Soldaten der Zukunft?


Pünktlich zur Premiere von “Iron Man” will die Firma Raytheon sich die Filmwerbung zunutze machen und stellt ihr Konzept für ein Exoskelett vor. Wenn es nach dem Willen der Schöpfer geht, werden in näherer Zukunft alle US-Soldaten mit so einem Ding rumlaufen, um damit ihre Stärke, Ausdauer und Beweglichkeit zu vergrößern. Zitat: “Made of a combination of sensors, actuators and controllers, the futuristic suit enables a test engineer to easily carry a man on his back or lift 200 pounds several hundred times without tiring. Yet, it is agile enough to play soccer and climb stairs and ramps without issue. The suit is being developed for the U.S. Army.

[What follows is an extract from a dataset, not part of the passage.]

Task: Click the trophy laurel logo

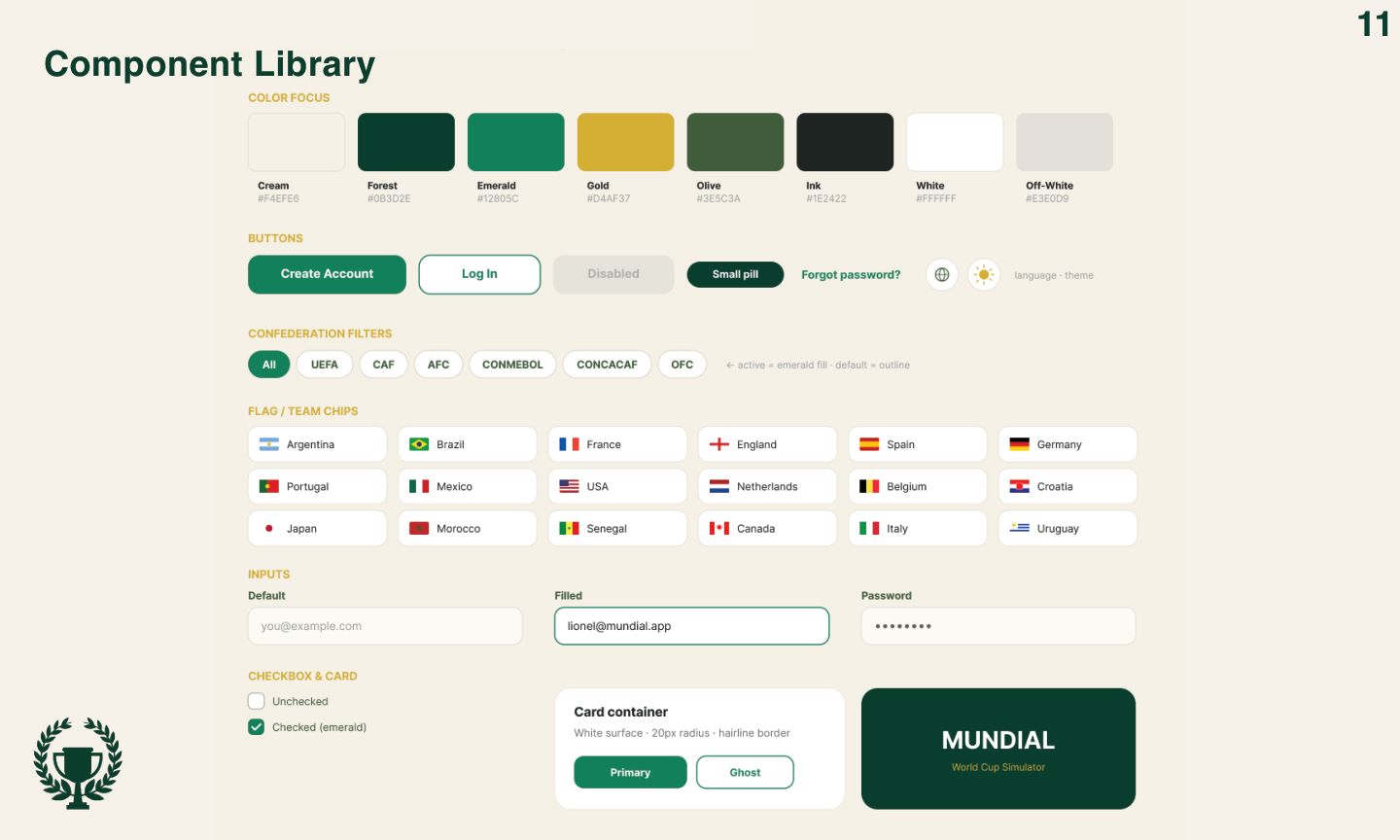Action: click(78, 763)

Wahnsinn. Ich bin begeistert. Die Visionen von Robert A. Heinlein werden Wirklichkeit. Lustig finde ich dabei nur den coolen Macker mit Kittel und Sonnenbrille links im Hintergrund, der da offensichtlich ein verdammt dickes Kabel in Händen hält. Vermutlich die Stromversorgung und die Verbindung zum Großrechner, welcher die nötigen Berechnungen anstellt. Das kann man, zumindest momentan, nämlich nicht in so einen Anzug integrieren.

Die 200 Pfund, die man so mühelos heben kann, werden wahrscheinlich das Gewicht der Akkus sein, die man auf dem Rücken trägt. Und was passiert, wenn die Akkus leer werden? So mitten auf dem Schlachtfeld? Die Motoren in dem Anzug ziehen sicher massig Saft und da werden die Akkus nicht lange halten. Das bedeutet, die GIs, die künftig das Ding tragen sollen, werden immer schön neben dem HMMWV herlaufen müssen, in dem sich die Batterien und die Computer befinden. Wo bleibt denn da die Beweglichkeit?

Mein Tipp an alle “Freiheitskämpfer”, die sich irgendwann mit diesen “Iron Men” konfrontiert sehen: Bolzenschneider. Und die Handschuhe nicht vergessen, wegen der Arbeitssicherheit.